* [Exercise requirements]: Word for word, reproduce each of the entries.

[Pixel coordinate grounding data]
==============================
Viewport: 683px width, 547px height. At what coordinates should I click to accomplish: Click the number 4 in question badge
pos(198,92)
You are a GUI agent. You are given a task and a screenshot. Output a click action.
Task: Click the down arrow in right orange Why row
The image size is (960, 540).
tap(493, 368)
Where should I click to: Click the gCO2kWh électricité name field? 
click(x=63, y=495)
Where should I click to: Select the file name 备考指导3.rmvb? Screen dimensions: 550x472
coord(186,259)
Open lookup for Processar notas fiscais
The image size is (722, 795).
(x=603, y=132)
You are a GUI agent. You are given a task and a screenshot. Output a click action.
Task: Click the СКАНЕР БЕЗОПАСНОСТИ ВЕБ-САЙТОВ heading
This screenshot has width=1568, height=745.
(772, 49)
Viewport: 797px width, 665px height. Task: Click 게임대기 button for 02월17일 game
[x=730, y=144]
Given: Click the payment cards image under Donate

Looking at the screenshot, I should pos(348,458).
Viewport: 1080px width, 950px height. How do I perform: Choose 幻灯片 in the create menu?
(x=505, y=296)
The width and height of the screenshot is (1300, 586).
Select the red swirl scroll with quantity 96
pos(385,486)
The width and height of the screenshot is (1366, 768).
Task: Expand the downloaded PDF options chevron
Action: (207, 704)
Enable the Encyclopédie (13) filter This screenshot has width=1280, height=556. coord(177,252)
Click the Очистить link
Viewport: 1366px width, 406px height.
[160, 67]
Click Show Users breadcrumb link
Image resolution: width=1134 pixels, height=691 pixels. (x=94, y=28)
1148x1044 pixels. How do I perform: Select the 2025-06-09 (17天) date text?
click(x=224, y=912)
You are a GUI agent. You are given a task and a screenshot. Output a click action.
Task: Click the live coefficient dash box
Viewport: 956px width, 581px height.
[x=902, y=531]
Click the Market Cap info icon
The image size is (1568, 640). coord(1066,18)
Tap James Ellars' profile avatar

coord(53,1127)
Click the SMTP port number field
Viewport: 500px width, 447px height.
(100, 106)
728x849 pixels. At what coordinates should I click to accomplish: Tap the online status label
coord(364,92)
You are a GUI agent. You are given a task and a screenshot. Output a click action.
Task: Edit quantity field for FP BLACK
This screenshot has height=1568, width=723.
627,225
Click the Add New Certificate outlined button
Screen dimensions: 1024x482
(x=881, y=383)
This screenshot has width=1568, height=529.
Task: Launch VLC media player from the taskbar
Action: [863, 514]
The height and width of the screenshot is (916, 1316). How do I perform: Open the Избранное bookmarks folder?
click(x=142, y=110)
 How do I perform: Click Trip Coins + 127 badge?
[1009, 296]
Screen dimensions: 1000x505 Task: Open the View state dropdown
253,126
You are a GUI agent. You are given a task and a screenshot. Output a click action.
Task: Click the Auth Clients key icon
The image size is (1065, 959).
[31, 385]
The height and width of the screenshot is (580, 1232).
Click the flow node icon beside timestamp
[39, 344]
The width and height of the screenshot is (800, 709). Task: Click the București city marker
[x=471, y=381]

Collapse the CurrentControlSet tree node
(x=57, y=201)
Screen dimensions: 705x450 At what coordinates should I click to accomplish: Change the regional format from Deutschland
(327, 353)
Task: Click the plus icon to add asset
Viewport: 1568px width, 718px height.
==============================
* [Task answer]:
Viewport: 683px width, 547px height. At what coordinates should I click to accomplish: Click the number 4 in question badge
pos(198,92)
You are a GUI agent. You are given a task and a screenshot. Output a click action.
Task: Click the down arrow in right orange Why row
The image size is (960, 540).
tap(493, 368)
Where should I click to: Click the gCO2kWh électricité name field? 
click(x=63, y=495)
Where should I click to: Select the file name 备考指导3.rmvb? Screen dimensions: 550x472
coord(186,259)
Open lookup for Processar notas fiscais
The image size is (722, 795).
(x=603, y=132)
You are a GUI agent. You are given a task and a screenshot. Output a click action.
Task: Click the СКАНЕР БЕЗОПАСНОСТИ ВЕБ-САЙТОВ heading
This screenshot has width=1568, height=745.
(772, 49)
Viewport: 797px width, 665px height. Task: Click 게임대기 button for 02월17일 game
[x=730, y=144]
Given: Click the payment cards image under Donate

Looking at the screenshot, I should pos(348,458).
Viewport: 1080px width, 950px height. How do I perform: Choose 幻灯片 in the create menu?
(x=505, y=296)
The width and height of the screenshot is (1300, 586).
Select the red swirl scroll with quantity 96
pos(385,486)
The width and height of the screenshot is (1366, 768).
Task: Expand the downloaded PDF options chevron
Action: (207, 704)
Enable the Encyclopédie (13) filter This screenshot has width=1280, height=556. coord(177,252)
Click the Очистить link
Viewport: 1366px width, 406px height.
[160, 67]
Click Show Users breadcrumb link
Image resolution: width=1134 pixels, height=691 pixels. (x=94, y=28)
1148x1044 pixels. How do I perform: Select the 2025-06-09 (17天) date text?
click(x=224, y=912)
You are a GUI agent. You are given a task and a screenshot. Output a click action.
Task: Click the live coefficient dash box
Viewport: 956px width, 581px height.
[x=902, y=531]
Click the Market Cap info icon
The image size is (1568, 640). coord(1066,18)
Tap James Ellars' profile avatar

coord(53,1127)
Click the SMTP port number field
Viewport: 500px width, 447px height.
(100, 106)
728x849 pixels. At what coordinates should I click to accomplish: Tap the online status label
coord(364,92)
You are a GUI agent. You are given a task and a screenshot. Output a click action.
Task: Edit quantity field for FP BLACK
This screenshot has height=1568, width=723.
627,225
Click the Add New Certificate outlined button
Screen dimensions: 1024x482
(x=881, y=383)
This screenshot has width=1568, height=529.
Task: Launch VLC media player from the taskbar
Action: [863, 514]
The height and width of the screenshot is (916, 1316). How do I perform: Open the Избранное bookmarks folder?
click(x=142, y=110)
 How do I perform: Click Trip Coins + 127 badge?
[1009, 296]
Screen dimensions: 1000x505 Task: Open the View state dropdown
253,126
You are a GUI agent. You are given a task and a screenshot. Output a click action.
Task: Click the Auth Clients key icon
The image size is (1065, 959).
[31, 385]
The height and width of the screenshot is (580, 1232).
Click the flow node icon beside timestamp
[39, 344]
The width and height of the screenshot is (800, 709). Task: Click the București city marker
[x=471, y=381]

Collapse the CurrentControlSet tree node
(x=57, y=201)
Screen dimensions: 705x450 At what coordinates should I click to accomplish: Change the regional format from Deutschland
(327, 353)
Task: Click the plus icon to add asset
Viewport: 1568px width, 718px height.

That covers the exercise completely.